To avoid inner ear damage from the constant explosions, steal a pair of noise-cancelling ear muffs from a shooting range or tie a stuffed animal around your head.

FIREWORK SAFETY
This wouldn’t be a very helpful guide if I didn’t say a word about safety.

Spring Festival is the Chinese Black Friday – every year somebody’s gotta die. But instead of being trampled to death for a cheap flat-screen, some poor bastard’s going to blow his Water Cubes off with a weapons-grade firecracker.

Tip number one: Never light the fireworks yourself. Always let your kid, cousin or fiancée do the honors. If you don’t have any of these and are playing with fireworks by yourself, my god, what are you doing with your life?

When setting off fireworks, it’s preferable to hang out with someone who smokes. This way, they’re the one with the lighter and matches and you can continue to use your hands to count to 10. If you don’t know anyone who smokes, now might be a good time to teach your kid, cousin or fiancée.

If, for some reason, people are looking to you to light a box of fireworks, be safe and extend the fuse to its maximum length. Once it catches, run screaming in the opposite direction. How loudly you scream should be in proportion to the size of the firework: a light yelp for a Roman candle; a prolonged wail for a box of aerials; indecipherable shrieking for a bandolier of 10,000 firecrackers. It doesn’t matter if you miss the firework itself. Safety is number one.

Also, never tip a box of aerials over to see if you can light dry grass on fire. If that’s your aim, use gasoline and sparklers – it’s way cheaper.

BE CREATIVE
Fireworks can be used for much more than childish enjoyment.

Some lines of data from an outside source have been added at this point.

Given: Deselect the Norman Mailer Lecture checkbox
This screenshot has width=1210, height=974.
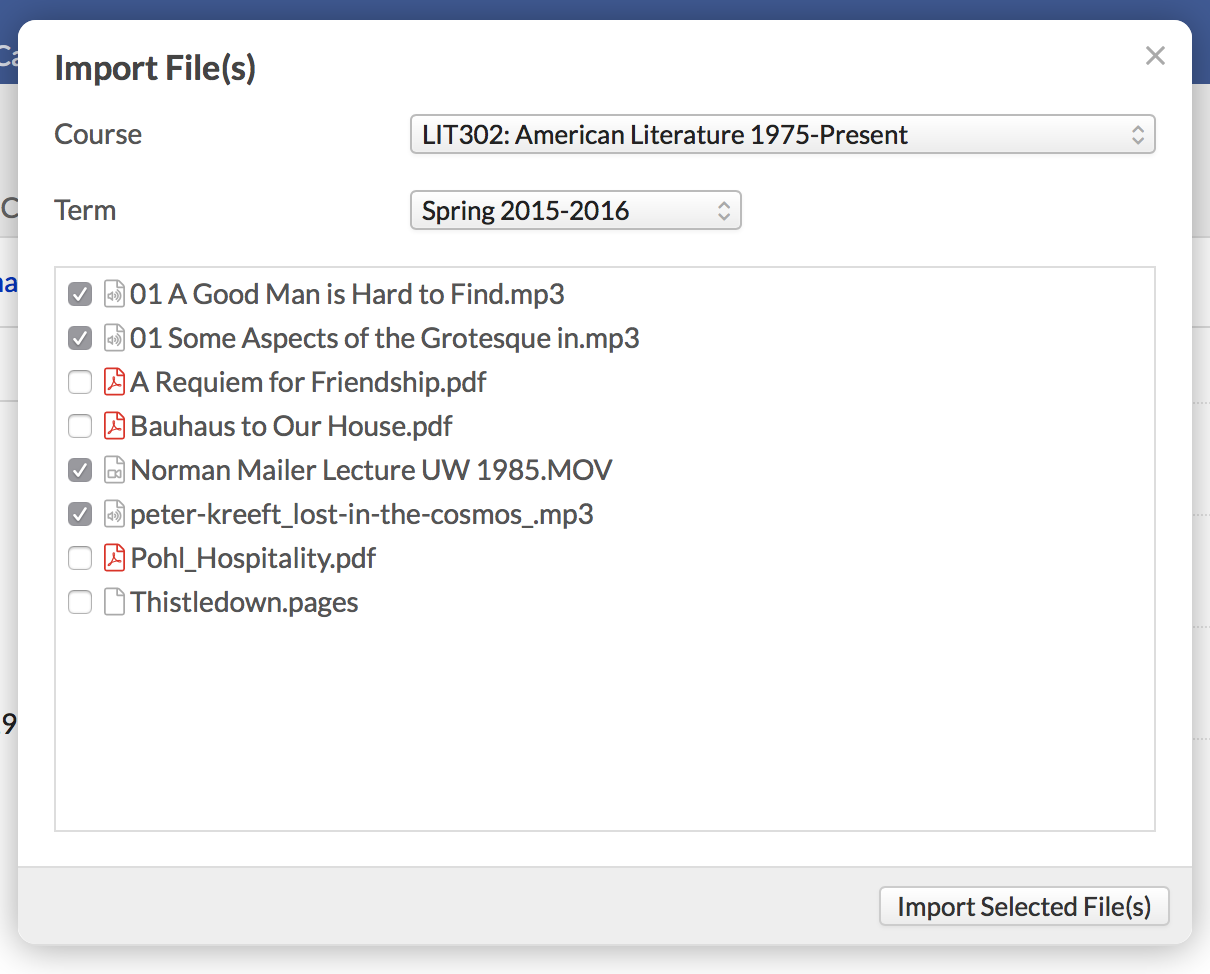Looking at the screenshot, I should pos(80,470).
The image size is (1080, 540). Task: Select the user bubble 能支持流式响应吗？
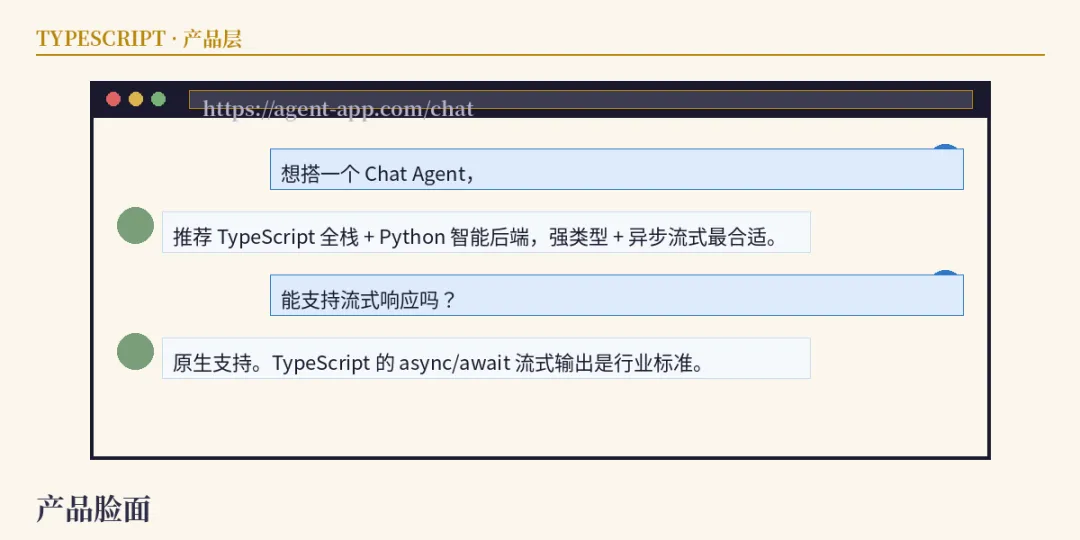[x=616, y=295]
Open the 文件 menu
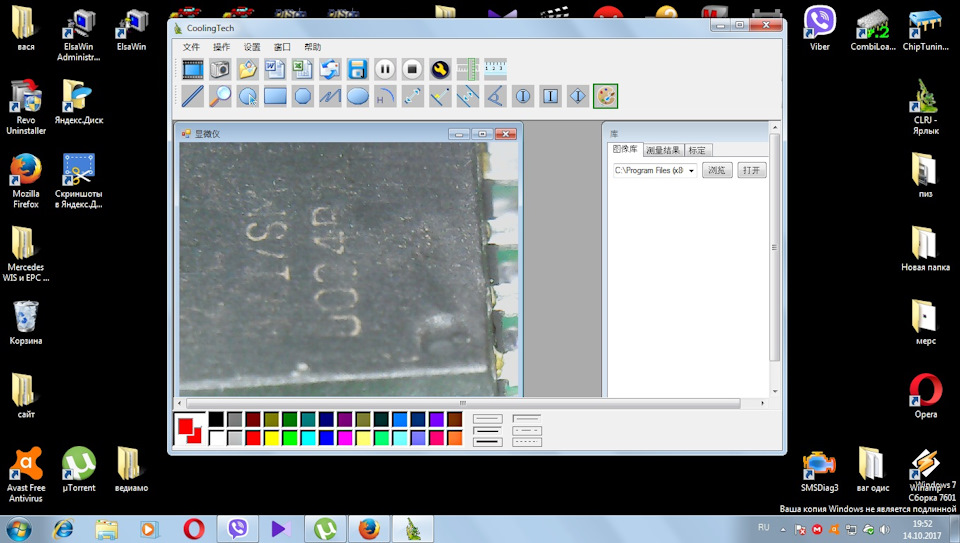960x543 pixels. (x=191, y=47)
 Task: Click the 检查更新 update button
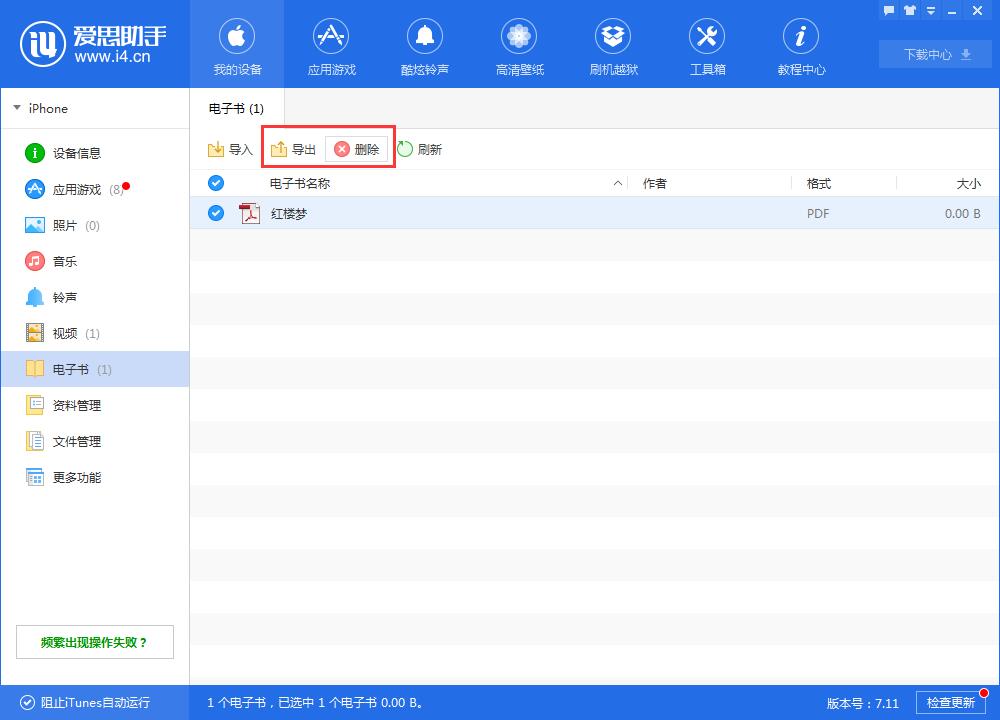pos(950,703)
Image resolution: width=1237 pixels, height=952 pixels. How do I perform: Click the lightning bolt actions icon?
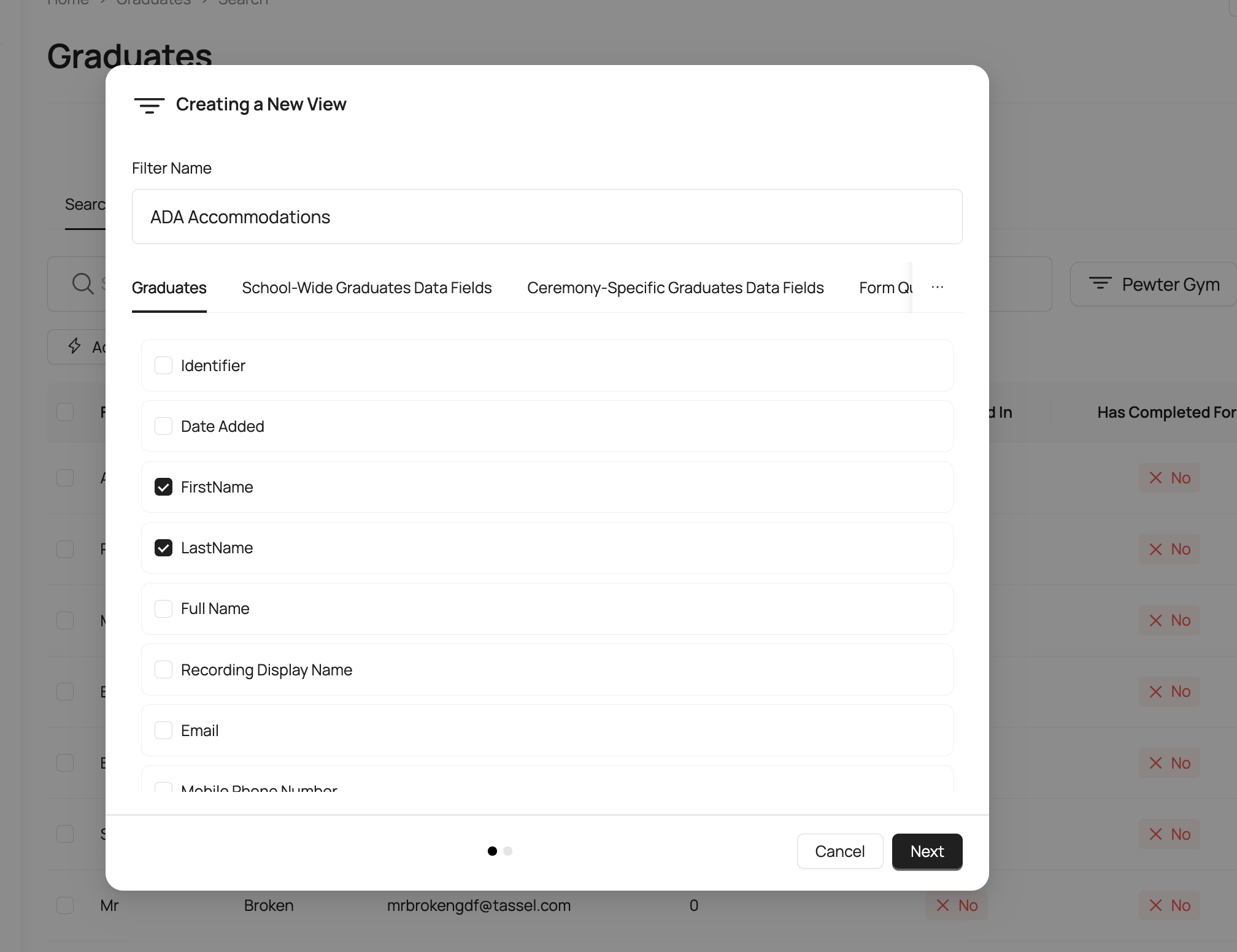pos(74,346)
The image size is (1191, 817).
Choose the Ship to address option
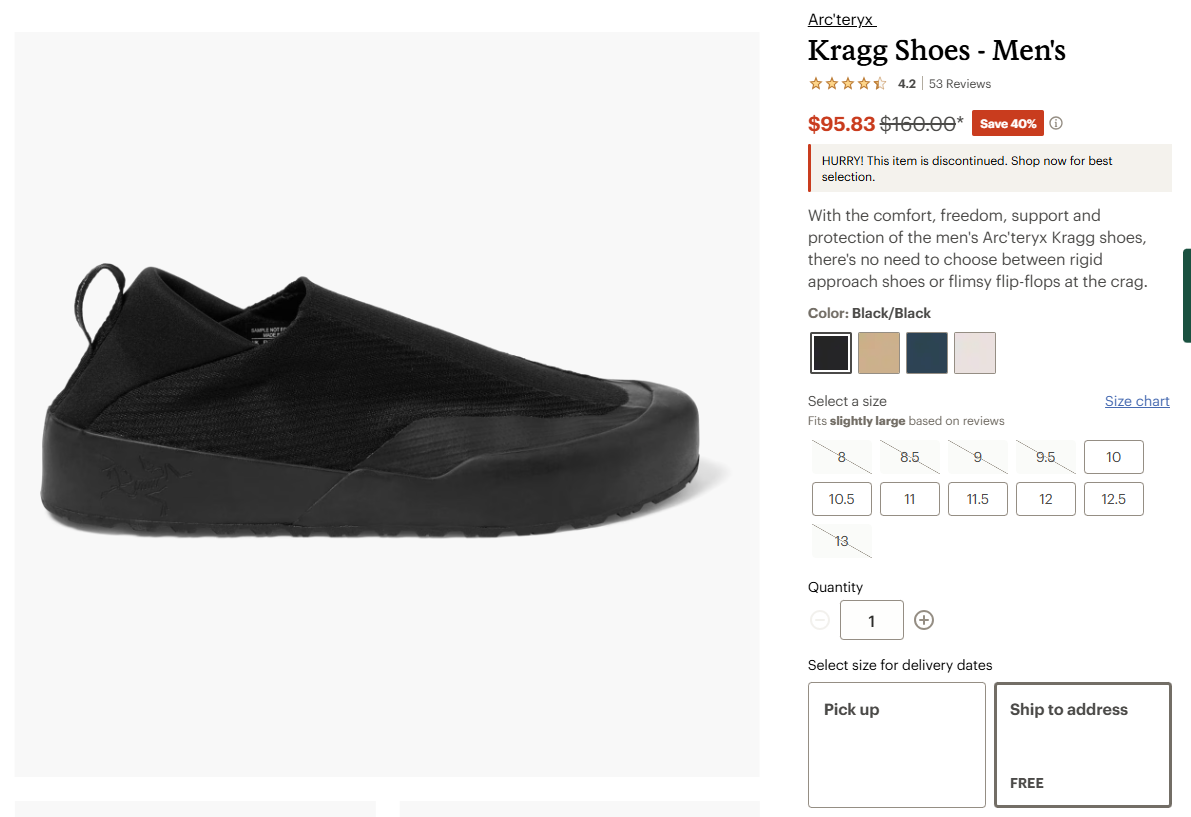[1083, 744]
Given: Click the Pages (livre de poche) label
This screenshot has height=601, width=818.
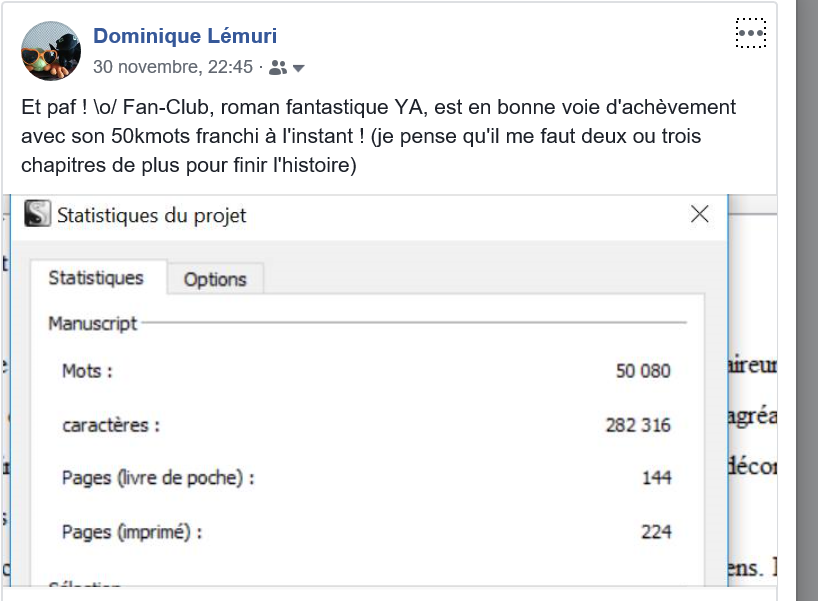Looking at the screenshot, I should [x=158, y=478].
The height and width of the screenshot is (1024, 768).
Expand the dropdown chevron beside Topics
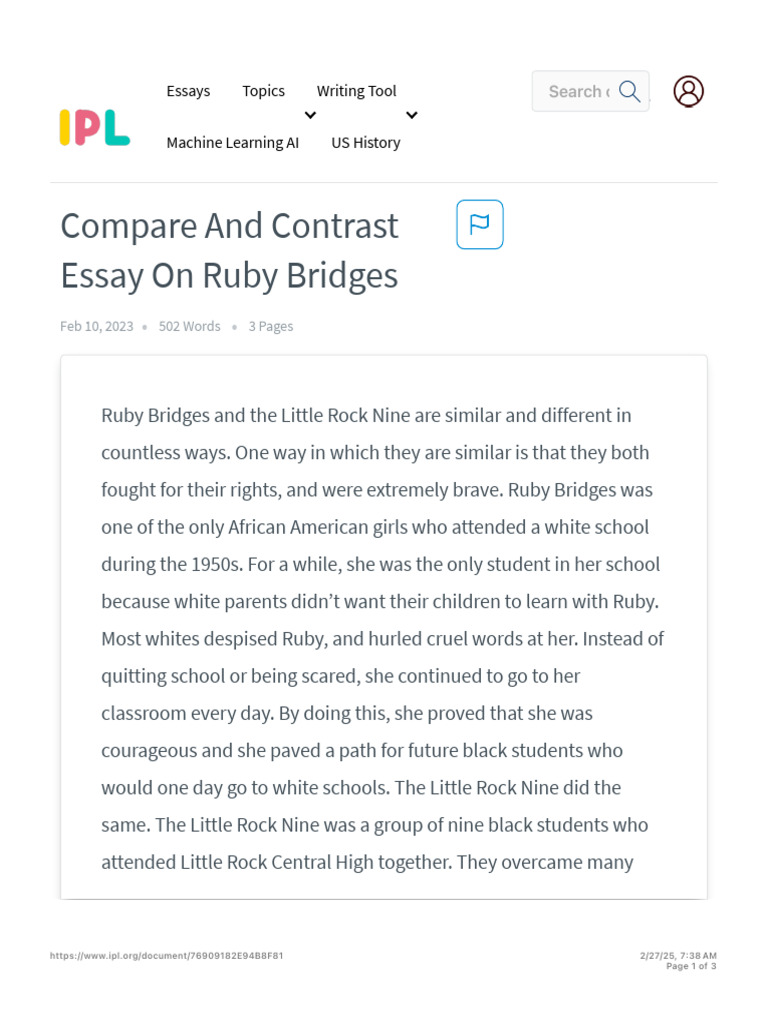click(x=310, y=116)
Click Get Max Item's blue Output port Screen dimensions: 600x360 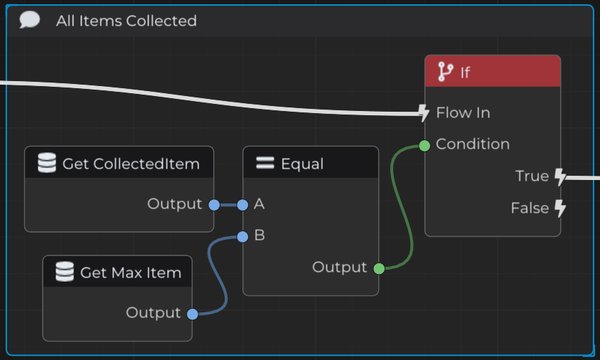click(x=192, y=314)
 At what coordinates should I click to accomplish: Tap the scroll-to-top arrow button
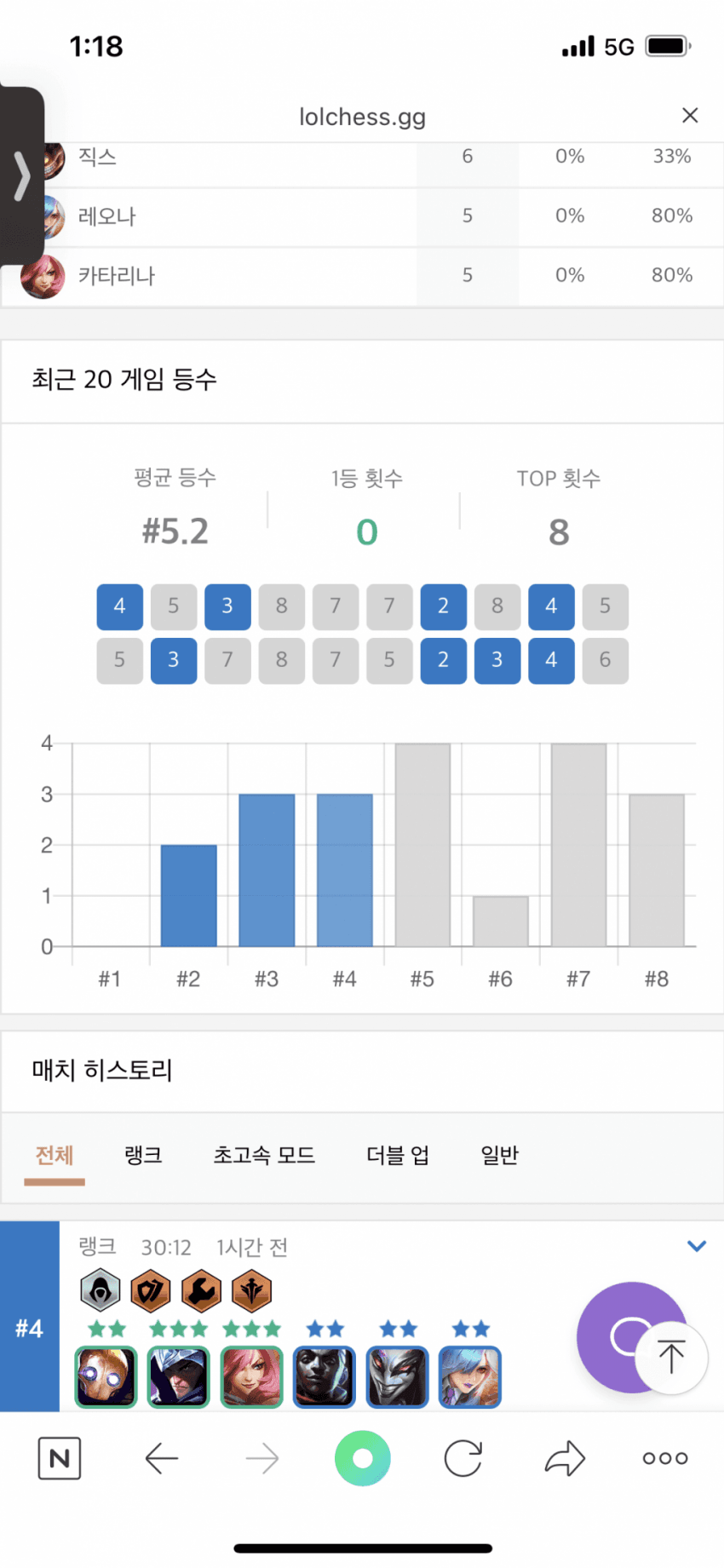(671, 1357)
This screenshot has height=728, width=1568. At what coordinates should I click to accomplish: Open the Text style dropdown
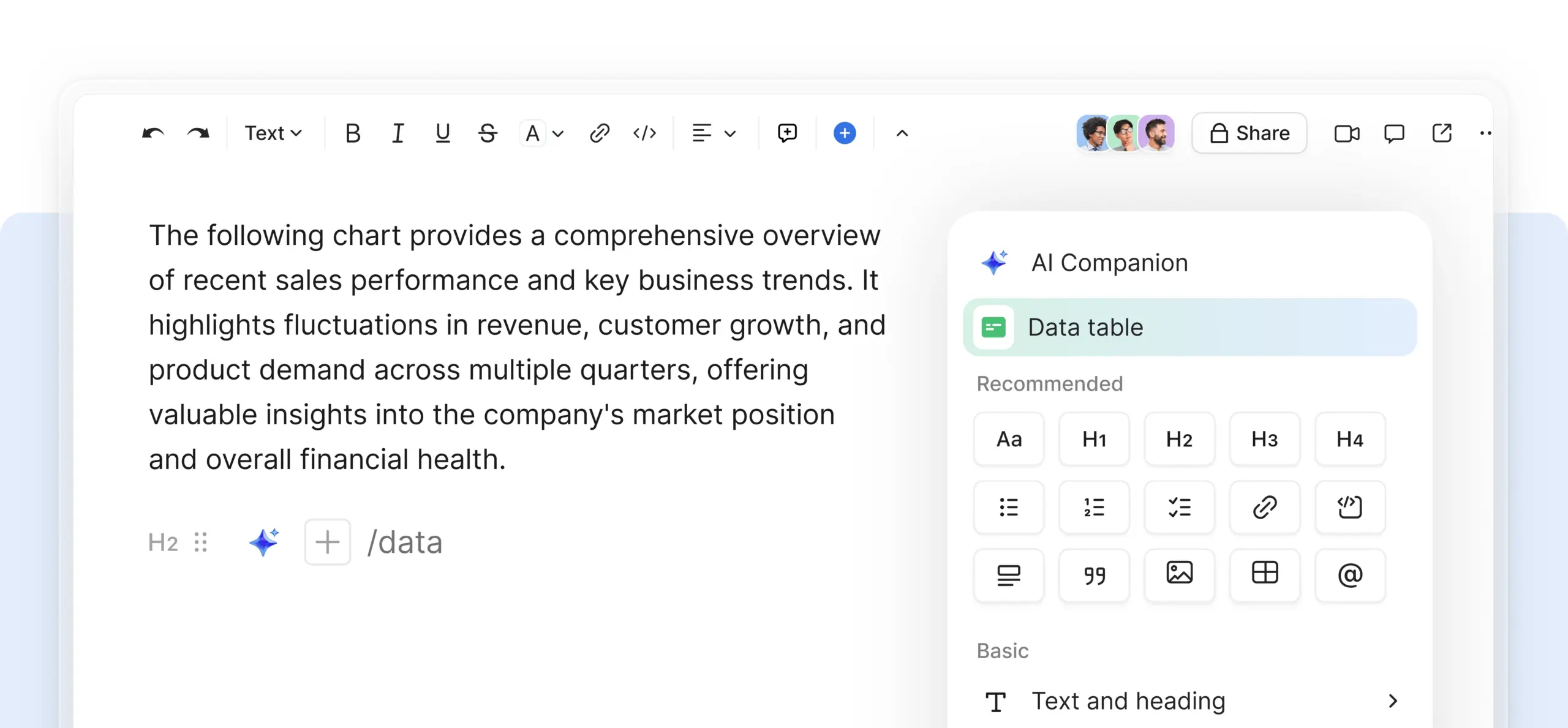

Buy a bunch of aerial shells (those fireworks that are nothing more than a loud BANG!) set your alarm for 4am, and aim them directly at your neighbors’ window. That’ll teach them to call the police on your parties.

DID YOU KNOW? Traditional Spring Festival decorations include the upside-down fu character and duilian. If you don’t know any Chinese couplets, use rap lyrics instead.

Don’t be afraid to use superstitions to your advantage. Some families like to clean the house before the New Year to get rid of all the bad luck. But if you’ve had a good year, why not brush up all that luck dust and keep it in a sack next to your bed?

Then there’s the custom of wearing a red string bracelet or belt on your birth year. Ladies, what better way to disguise your age than making a guy round to the nearest multiple of 12? Thirty-nine suddenly becomes 36, 28 passes for 24. (Do not attempt this if you’re much younger than you look – there’s always a chance he’ll round up.)

Another popular belief is that getting a haircut in the first month of the Lunar New Year will kill your uncle. This is bad. Unless you hate your uncle. If you hate him and he’s superstitious, you can extort a few red envelopes from him in exchange for growing your hair out.

After all, what good is family if you can’t get some money out of them?